Further, there were two unmanned launches of the Saturn-5 rocket - one in November 1967 under the Apollo-4 designation, when the ship with all the power of the rocket was able to launch only into an elliptical orbit with an apogee of only 18 thousand kilometers, and the second under the Apollo designation -6 , when the rocket almost collapsed in the air, the engines of the second stage failed in flight, then there was a problem with the third, technical filming showed the partial destruction of some structural elements of the rocket, as a result, instead of simulating a flyby of the Moon along a highly elliptical trajectory with an apogee of up to 500 thousand kilometers, flew near the Earth and landed with a large error on an uncontrollable ballistic trajectory. And this is all that was done before December 1968 in terms of flight tests of the Saturn-5 lunar rocket before the first (!) Apollo-8 manned flight to the Moon. ApparentlyThe Americans decided not to carry out more test flights, not to spend money and nerves on them, but to send people immediately and immediately to the Moon, because our people - the main thing, people - will not let you down! And if they let you down, you don't feel sorry for them …
How much does Skylab weigh?
The biggest eyesore on the American lunar program is rightfully considered the very first Stars and Stripes Skylab space station, created by re-equipping the third stage of the Saturn-5 rocket. Officially, it is the largest single-piece space station ever launched on a long-term basis. This epoch-making event, which took place on May 14, 1973, also marked the end of the space career of the Saturn-5 rockets, for this was the last, thirteenth (!) Launch of products of this type.
Usually, when a payload is prepared ahead of time for a specific carrier, its weight and size parameters are selected based on the maximum capabilities of the carrier. For example, the Vostok ship weighed a little less than five tons because the Vostok rocket, which is also an 8K72K product, could not do more. Exactly for the same reason, the Soyuz spacecraft has been weighing a little less than seven tons for the last forty years, and the Salyut-type stations - about 19 tons. I would like more, but the old "Proton" no longer pulled. Accordingly, when the Americans decided to surprise the world and build a grandiose space station, we had the right to expect that "Saturn-5" will go to the record of carrying capacity. In all flights of the Apollo spacecraft, from A-4 to A-17, the weight of the payload only increased, and in the A-15 flight a record was set - 140 tons of cargo in low-earth orbit.
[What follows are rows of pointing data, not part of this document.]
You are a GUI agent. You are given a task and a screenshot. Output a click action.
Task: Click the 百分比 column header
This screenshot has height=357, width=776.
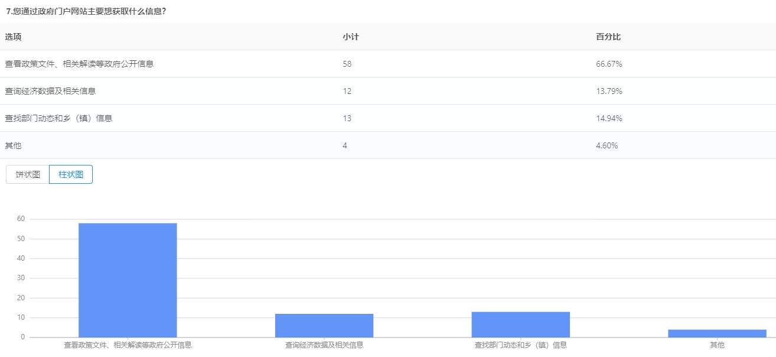[608, 37]

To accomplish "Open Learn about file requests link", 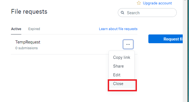I will (118, 29).
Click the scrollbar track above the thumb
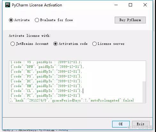Image resolution: width=156 pixels, height=132 pixels. [144, 71]
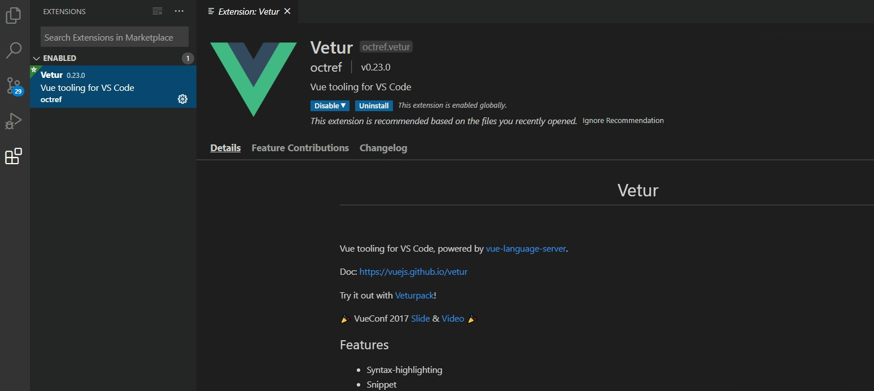Open the vue-language-server link
This screenshot has height=391, width=874.
click(525, 248)
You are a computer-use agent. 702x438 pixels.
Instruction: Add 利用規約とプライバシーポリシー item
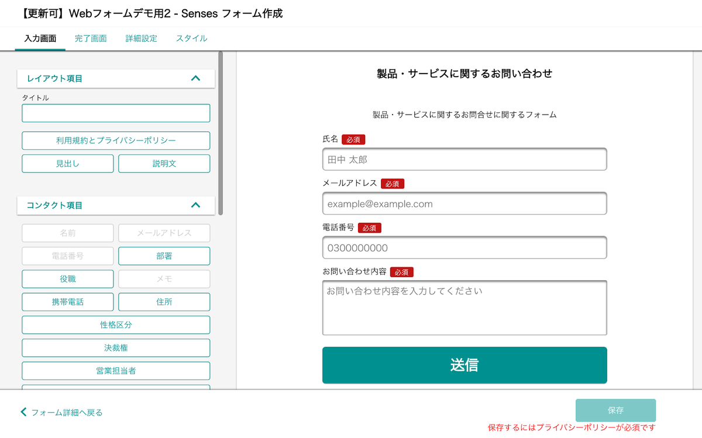(x=116, y=141)
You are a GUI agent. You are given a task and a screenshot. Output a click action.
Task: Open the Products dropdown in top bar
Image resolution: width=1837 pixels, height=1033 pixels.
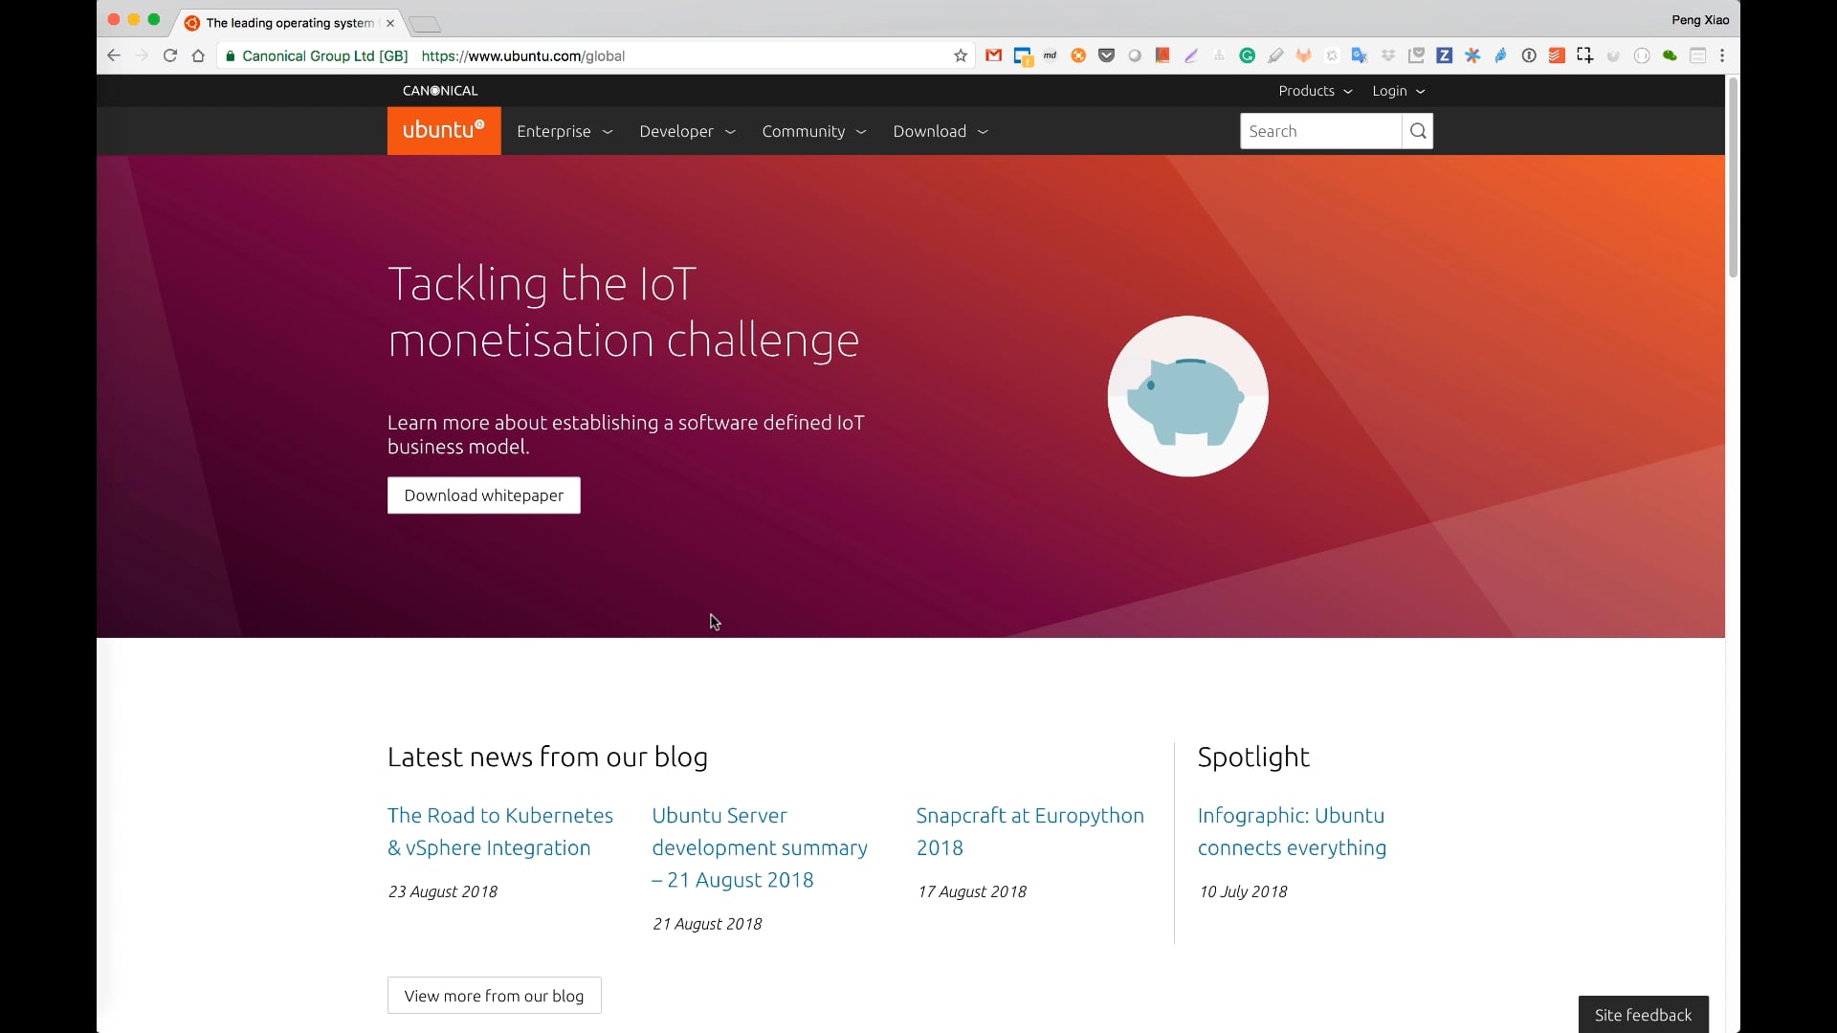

In the Guinness Book of Records, there is the following official entry: "The heaviest object launched into near-earth orbit was the 3rd stage of the American Saturn 5 rocket with the Apollo 15 spacecraft, which weighed 140,512 kg before entering the intermediate selenocentric orbit." disappointing to learn that in the last record flight, according to official figures, the payload was only 74.7 tonnes. On the other hand, the calculations shown by me in the third part of "Pepelatsev" prove that "Saturn-5" could well have put a payload weighing up to one hundred tons into a reference target orbit of the "Skylab" type (altitude 435 km, inclination 50 degrees)! Not to mention that to a very low orbit (the so-called LEO) - not less than 120 tons. A reasonable question arises: where is everything else?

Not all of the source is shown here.